AUTHOR=Sim Margaret I. , Birch Derin , Mahrous Amr A. , Heckman C.J. , Tysseling Vicki M. 

TITLE=Loss of 5-HT2C receptor function alters motor behavior in male and female mice with and without spinal cord injury

JOURNAL=Frontiers in Neural Circuits

VOLUME=Volume 19 - 2025

YEAR=2025

URL=https://www.frontiersin.org/journals/neural-circuits/articles/10.3389/fncir.2025.1681120

DOI=10.3389/fncir.2025.1681120

ISSN=1662-5110

ABSTRACT=The 5-HT2C receptor is involved in the regulation of spinal motor function, specifically in both volitional and involuntary motor behavior. It contributes to various aspects of voluntary movement, such as locomotion, gait, coordination, and muscle contractions. It also contributes to involuntary motor behavior (i.e., spasms), which affects many individuals with spinal cord injury. Despite its known involvement in motor function, additional research in uninjured mice is required to assess whether specific gait parameters and muscle contractility are directly linked to the 5-HT2C receptor.
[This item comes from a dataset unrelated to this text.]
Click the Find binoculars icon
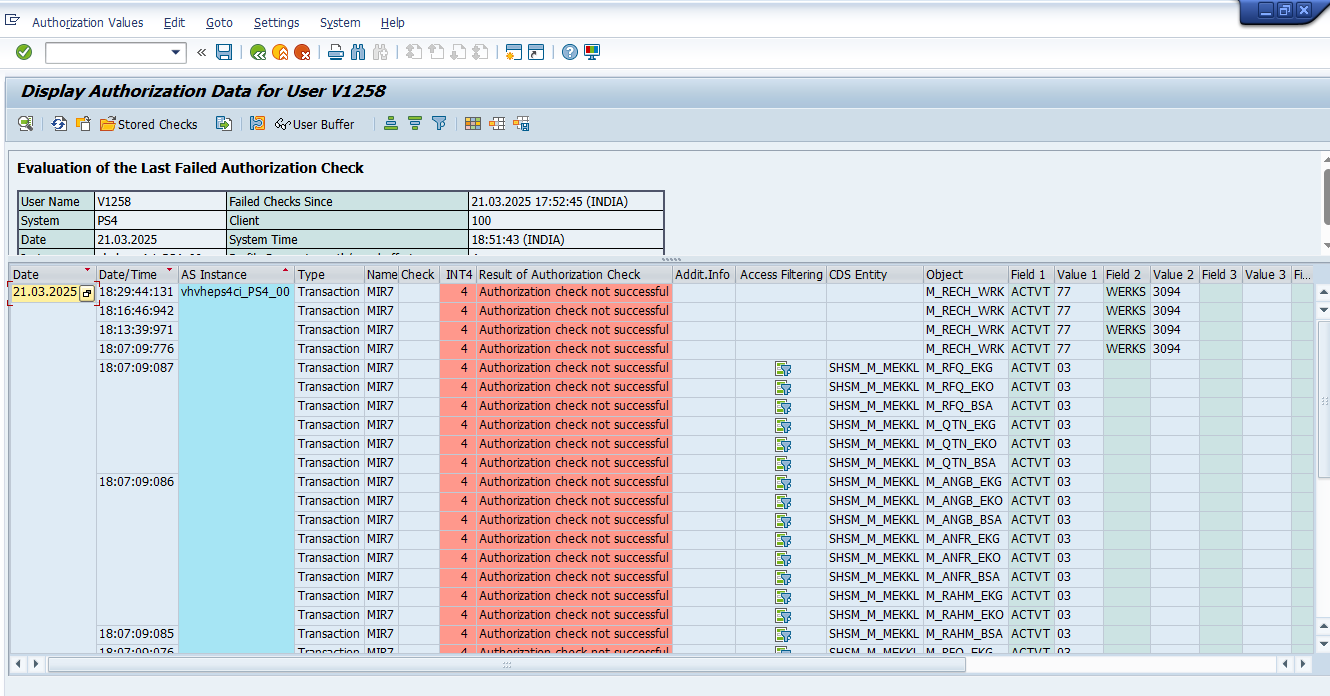This screenshot has height=696, width=1330. click(358, 52)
In injured mice, further research is needed to determine whether the expression of the 5-HT2C receptor is altered in the lumbar and sacral spinal cord after injury. It is also necessary to determine whether voluntary locomotion, involuntary motor behavior, or the expression of this receptor is influenced by sex, as it is unknown if there is a difference in 5-HT2C receptor expression between male and female mice. The aim of this study is to investigate volitional and involuntary motor behavior of male and female uninjured and spinal cord-injured knock-out mice. Mice that express a non-functional form of the 5-HT2C receptor were compared to typical-functioning wildtype mice. Volitional behavioral assessments revealed mild strength and stability deficits in the knock-out mice when compared to wildtype mice. We also compared the capacity of spinal cord tissue to generate sensory evoked activity, and it was revealed that male knock-out mice exhibited less involuntary motor behavior both ex vivo and in vivo than male wildtype mice. Western blot analysis revealed that injury status, sex, and genotype affected the relative expression of the 5-HT2C receptor in both the lumbar and sacral spinal cord, with female KO mice exhibiting a compensatory mechanism post-SCI via upregulation of the 5-HT2A receptor. Through a comprehensive approach combining behavioral assessments, electrophysiological experiments, and whole-tissue protein analysis, our findings provide strong evidence that the 5-HT2C receptor is differentially regulated by sex, genotype, and spinal cord injury. These findings underscore the importance of considering sex as a biological variable and suggest that future therapeutic strategies targeting the 5-HT2C receptor account for sex-specific differences in 5-HT2C receptor expression and function.